Processing resources

Proxy performance depends on two main factors:

If it is Physical or virtual
Block or Object storage

Estimated performance of a proxy CPU core is as presented in the table:

Proxy Type	Target storage	Full, MB/s	Incremental, MB/s
Virtual	Block	180	80
Virtual	Object	110	80
Physical	Block	250	250
Physical	Object	150	150

The standard calculation can be used but now taking into account the different performance characteristics of the storage and the proxy type.

The calculation is:

Required Full Proxy CPU cores = (Source Data Size MB / Backup Window Sec) / Throughput per Task MBps
Required Incremental Proxy CPU cores = ((Source Data Size MB * Change Rate) / Backup Window Sec) / Throughput per Task MBps

source mb = 100 x 1024 x 1024
source mb incremental = source mb x change rate
backup window = backup window hours x 3600

Assuming a virtual proxy with block storage, a backup window of 24 hours for full, 8 hours for incremental and a daily change rate of 5%:

Required Proxy CPU cores Full = (100 x 1024 x 1024) / (8 x 3600) / 180 = 21
Required Proxy CPU cores Incremental = ((100  x 1024 x 1024) x 0.05) / (8 x 3600) / 80 = 3

Assuming a physical proxy with object storage, a backup window of 8 hours and change rate of 5%:

Required Proxy CPU cores Full = (100 x 1024 x 1024) / (8 x 3600) / 150 = 13
Required Proxy CPU cores Incremental = ((100  x 1024 x 1024) x 0.05) / (8 x 3600) / 150 = 2

It is best practice to configure 2 proxy tasks for one physical core or one vCPU and plan for:

Up to 2 GB of RAM for each physical core or vCPU for block storage targets
Up to 4 GB of RAM for each physical core or vCPU for object storage targets

For the examples above the following RAM would be required:

Proxy Type	Storage	Backup Type	Cores/vCPUs	RAM
Virtual	Block	Full	21	42
Virtual	Block	Incremental	3	6
Physical	Object	Full	13	52
Physical	Object	Incremental	2	8

A task processes 1 VM disk at a time and CPU/RAM resources are used for inline data reduction and encryption.

Please consider requirements from User Guide as minimum requirements. Using the above mentioned recommendations allow for growth and additional inline processing features or other special job settings that increase RAM consumption.

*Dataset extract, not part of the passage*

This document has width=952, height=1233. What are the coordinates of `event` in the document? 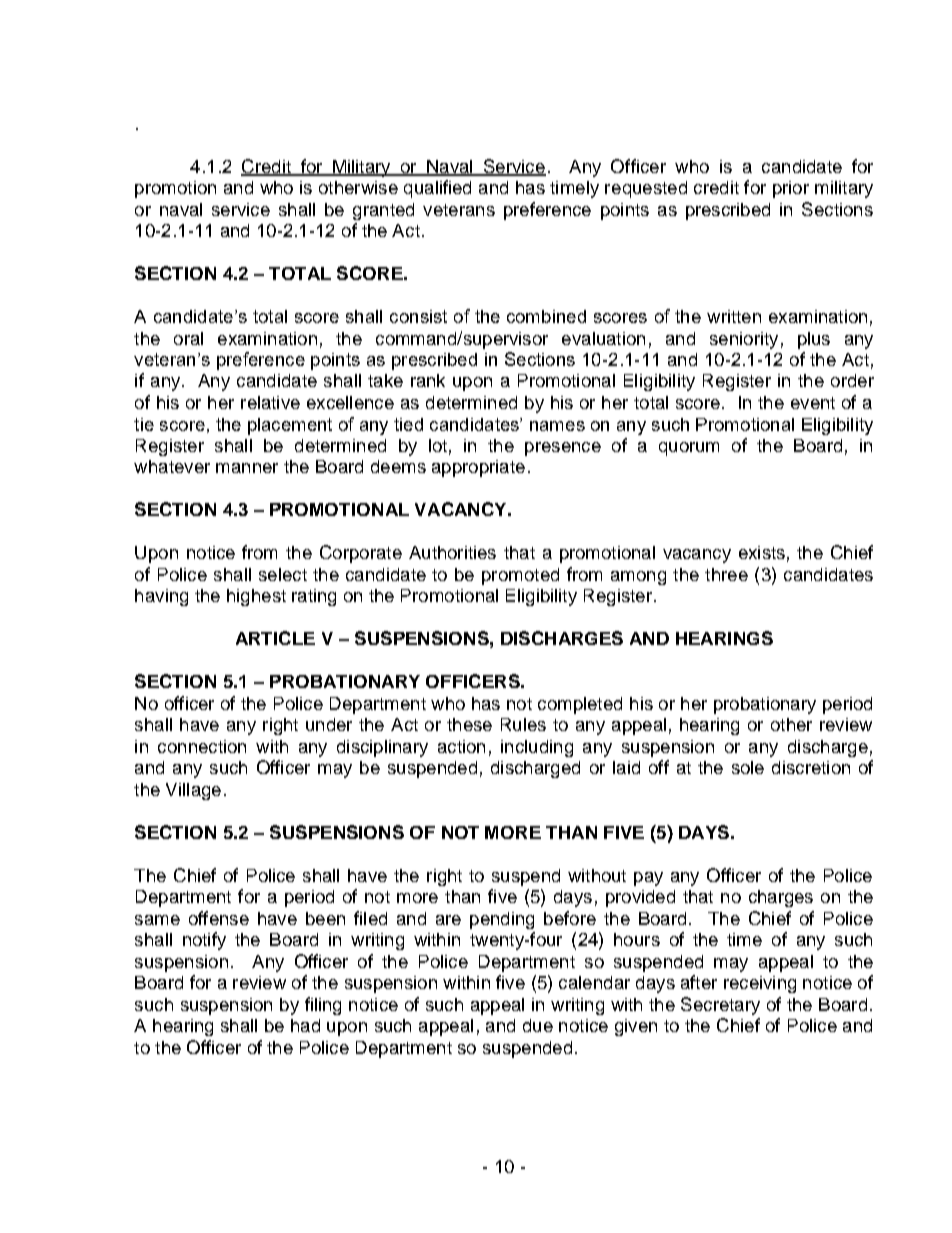 It's located at (813, 403).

If the proxy server is used for other roles like Gateway Server for SMB shares, EMC DataDomain DDBoost, HPE StoreOnce Catalyst, or if you run the backup repository on the server, remember stacking system requirements for all the different components. This means you should provide enough resources for every role assigned to this server, in addition to proxy role resources. Please see related chapters for each components for further details.

How many proxy servers?

We have already discussed about how to size the resources required for proxy servers. We also have discussed about how many tasks we should have per proxy (this largely depends on the chose of using virtual or physical proxy servers). In addition, it’s also important to decide how many proxy servers should be deployed considering other criterias.

Availability for proxy role

It’s not enough to know how much resources we need for the proxy role. Availability is also important, as the failure of the proxy server could prevent the jobs to run properly, or even worse, could prevent us from restoring our data. Because of this, it isn’t recommended to have a single proxy server with all resources required. By having a single proxy server, we basically have a Single Point of Failure (SPOF).

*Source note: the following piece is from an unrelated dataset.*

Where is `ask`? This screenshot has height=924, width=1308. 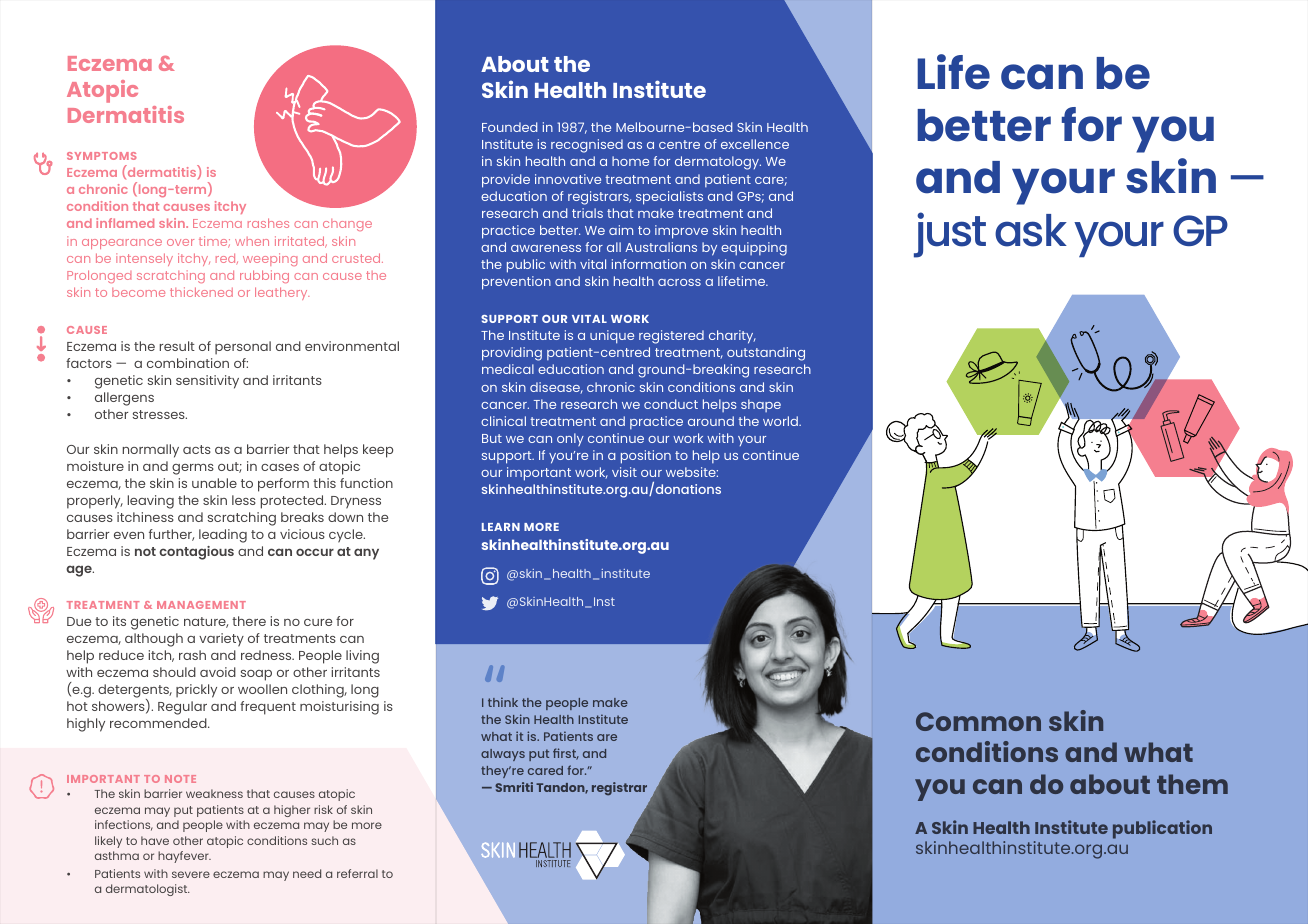 ask is located at coordinates (1031, 230).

It’s recommended to deploy at least two proxy servers per site, in order to provide a minumum of availability for this role.

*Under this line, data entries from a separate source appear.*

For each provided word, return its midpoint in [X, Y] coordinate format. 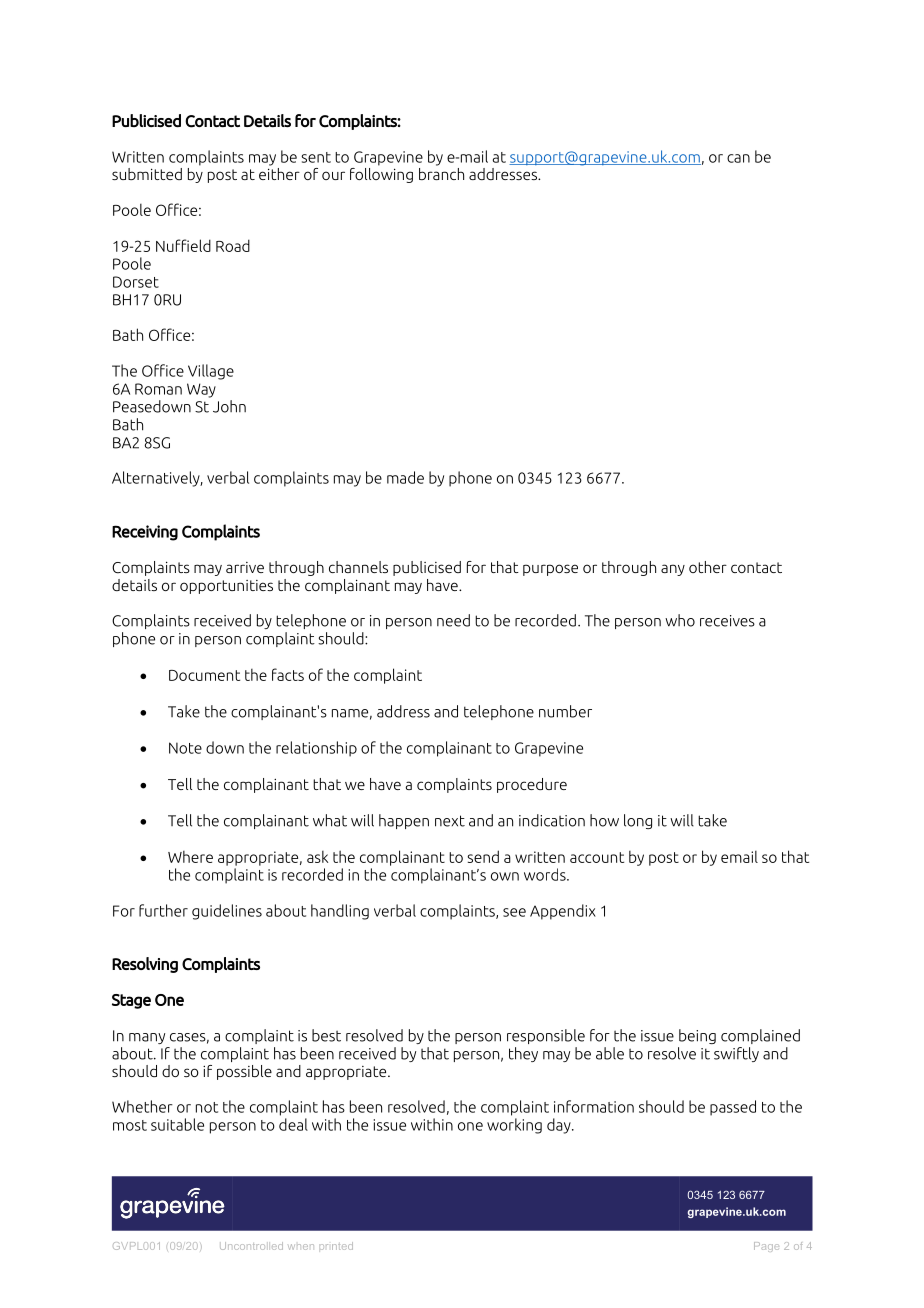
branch [441, 172]
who [680, 620]
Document [204, 675]
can [738, 158]
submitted [147, 174]
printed [336, 1246]
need [453, 620]
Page [766, 1247]
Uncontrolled [251, 1246]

Spare resources for proxy role

It’s also recommended to consider the resources you will need for restore operations, as some of them are also going to require proxy resources to run. Consider also that when you are running all your jobs, and all proxy resources are busy processing those jobs, you won’t have resources to run, for instance, a Full VM Restore unless you have spare resources for these operations.

Proxy servers and replication jobs

Please remember that replication jobs are also going to require proxy resources at source and target sites. These resources are in addition to the resources required for backup jobs. Please consider the resources required for both backup and replication jobs in case you want to run both kind of jobs within the same backup window.